- [Short problem]
Can you print, unchanged, the lines from the one containing "You are a computer-use" to the one containing "coord(76,292)", including both of those lines?

- [Items]
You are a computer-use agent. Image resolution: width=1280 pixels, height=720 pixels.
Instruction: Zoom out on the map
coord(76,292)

---

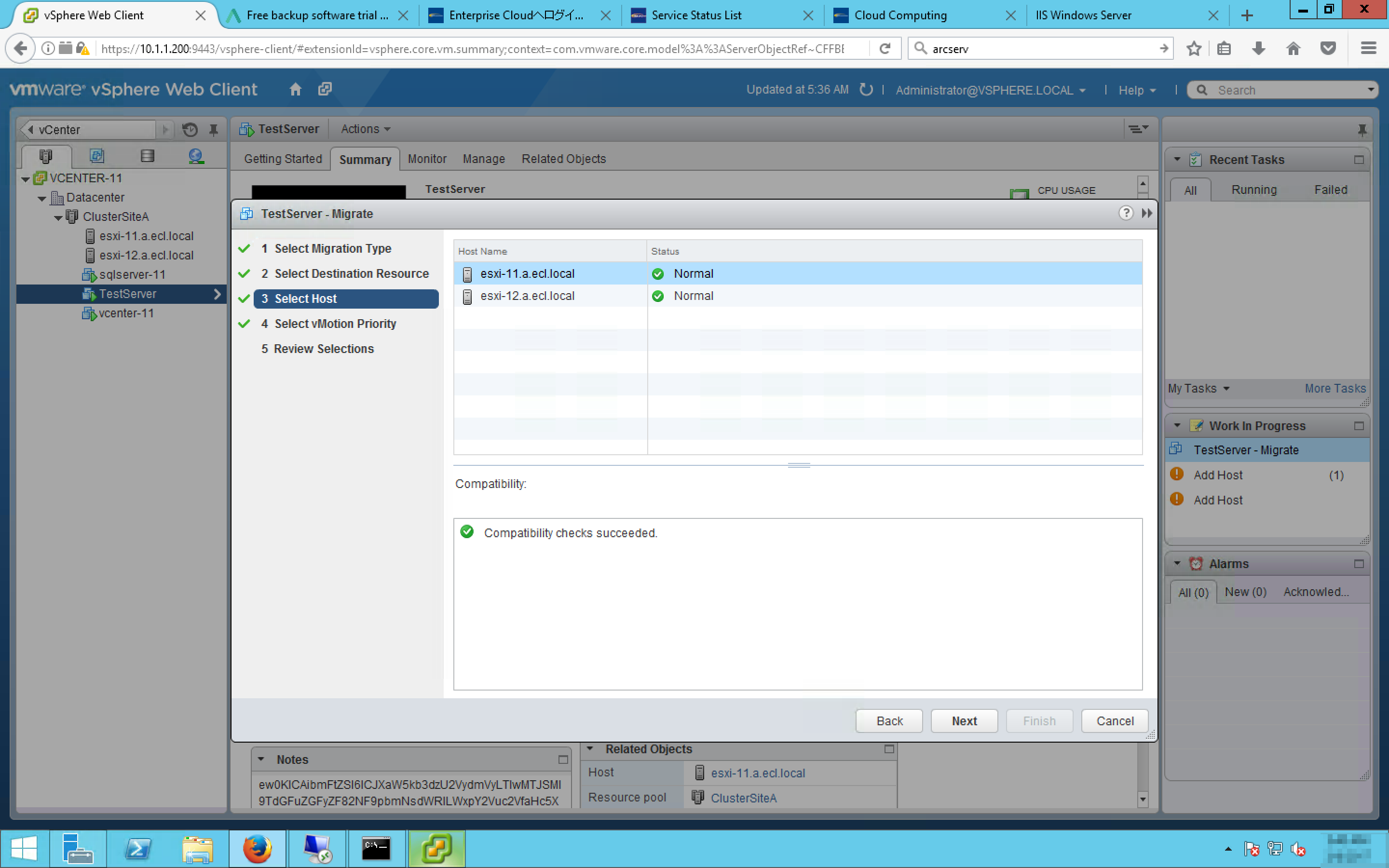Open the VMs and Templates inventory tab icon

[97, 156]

- [Full response]
You are a computer-use agent. Image resolution: width=1280 pixels, height=720 pixels.
Instruction: Zoom out on the map
coord(76,292)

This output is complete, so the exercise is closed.